[Stored items]

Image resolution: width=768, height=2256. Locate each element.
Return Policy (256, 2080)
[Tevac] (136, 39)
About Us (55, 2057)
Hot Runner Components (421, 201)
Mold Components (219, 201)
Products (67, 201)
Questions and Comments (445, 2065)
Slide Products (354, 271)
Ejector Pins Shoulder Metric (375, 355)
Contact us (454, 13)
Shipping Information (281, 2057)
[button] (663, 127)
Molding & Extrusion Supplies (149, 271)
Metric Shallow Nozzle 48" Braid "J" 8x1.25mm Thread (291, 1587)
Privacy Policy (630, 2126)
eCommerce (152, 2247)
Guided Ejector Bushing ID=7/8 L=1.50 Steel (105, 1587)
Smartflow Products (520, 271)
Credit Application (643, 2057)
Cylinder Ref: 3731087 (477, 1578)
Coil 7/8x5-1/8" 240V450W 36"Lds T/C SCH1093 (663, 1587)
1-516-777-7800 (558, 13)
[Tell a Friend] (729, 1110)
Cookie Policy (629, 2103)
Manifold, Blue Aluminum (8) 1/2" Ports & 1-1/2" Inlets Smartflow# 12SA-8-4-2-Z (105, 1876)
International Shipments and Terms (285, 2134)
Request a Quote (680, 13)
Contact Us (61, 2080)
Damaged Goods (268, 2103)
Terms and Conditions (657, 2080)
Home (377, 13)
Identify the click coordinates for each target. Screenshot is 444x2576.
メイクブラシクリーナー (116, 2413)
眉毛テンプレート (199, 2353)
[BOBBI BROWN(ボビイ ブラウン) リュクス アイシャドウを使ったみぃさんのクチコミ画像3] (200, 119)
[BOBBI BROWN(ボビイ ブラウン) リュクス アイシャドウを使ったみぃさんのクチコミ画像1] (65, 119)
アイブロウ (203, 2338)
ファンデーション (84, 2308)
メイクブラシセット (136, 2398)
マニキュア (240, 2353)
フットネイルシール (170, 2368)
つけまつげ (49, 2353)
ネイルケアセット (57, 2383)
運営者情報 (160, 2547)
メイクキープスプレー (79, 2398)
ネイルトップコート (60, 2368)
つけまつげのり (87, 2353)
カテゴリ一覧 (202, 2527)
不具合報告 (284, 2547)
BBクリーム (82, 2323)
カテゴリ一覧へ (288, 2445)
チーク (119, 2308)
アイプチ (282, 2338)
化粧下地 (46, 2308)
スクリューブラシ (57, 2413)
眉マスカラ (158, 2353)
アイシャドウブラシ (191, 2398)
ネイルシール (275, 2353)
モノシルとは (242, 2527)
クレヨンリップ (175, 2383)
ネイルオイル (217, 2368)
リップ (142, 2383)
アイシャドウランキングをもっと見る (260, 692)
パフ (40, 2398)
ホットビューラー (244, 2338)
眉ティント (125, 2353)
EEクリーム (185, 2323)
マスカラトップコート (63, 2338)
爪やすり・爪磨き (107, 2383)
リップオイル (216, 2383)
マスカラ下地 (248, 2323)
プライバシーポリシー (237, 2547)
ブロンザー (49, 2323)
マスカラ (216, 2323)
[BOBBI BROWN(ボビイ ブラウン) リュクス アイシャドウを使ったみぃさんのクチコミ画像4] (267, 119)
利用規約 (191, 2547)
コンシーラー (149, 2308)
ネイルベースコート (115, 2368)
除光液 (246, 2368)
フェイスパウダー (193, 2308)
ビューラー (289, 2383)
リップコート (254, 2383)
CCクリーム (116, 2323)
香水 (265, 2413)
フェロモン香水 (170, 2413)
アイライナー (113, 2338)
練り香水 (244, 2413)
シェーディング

# Problem to solve:
Check each line of the records for "Terms" and copy the ones that contain it.

# Reply to the task:
International Shipments and Terms (285, 2134)
Terms and Conditions (657, 2080)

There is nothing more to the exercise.